All relative and directional references (including: upper, lower, upward, downward, left, right, leftward, rightward, top, bottom, side, above, below, front, middle, back, vertical, horizontal, and so forth) are given by way of example to aid the reader's understanding of the particular embodiments described herein. They should not be read to be requirements or limitations, particularly as to the position, orientation, or use unless specifically set forth in the claims. Connection references (e.g., attached, coupled, connected, joined, and the like) are to be construed broadly and may include intermediate members between a connection of elements and relative movement between elements. As such, connection references do not necessarily infer that two elements are directly connected and in fixed relation to each other unless specifically set forth in the claims.
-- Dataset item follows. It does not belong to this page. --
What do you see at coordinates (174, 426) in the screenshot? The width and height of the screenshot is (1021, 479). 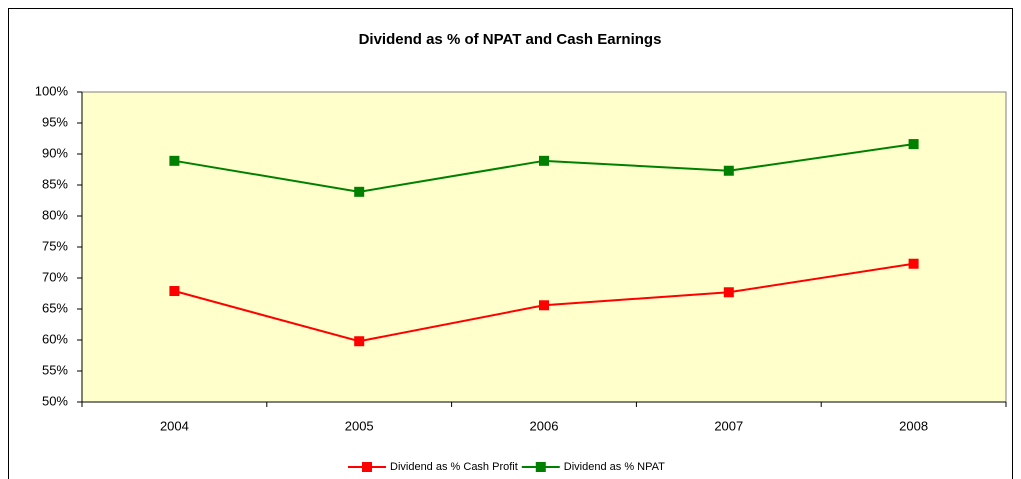 I see `x-tick-label: 2004` at bounding box center [174, 426].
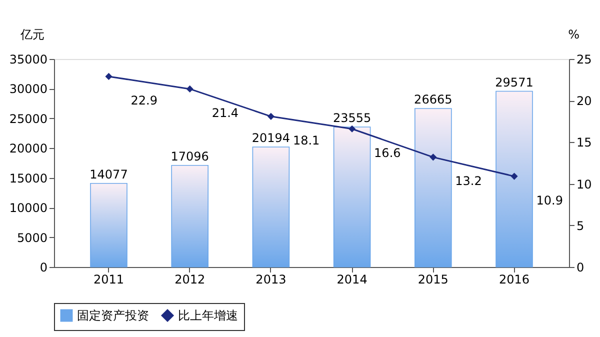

Those skilled in the art will appreciate that the presently disclosed embodiments teach by way of example and not by limitation. Therefore, the matter contained in the above description or shown in the accompanying drawings should be interpreted as illustrative and not in a limiting sense. Thus, it is intended that the scope of the present disclosure should not be limited by the particular embodiments described above.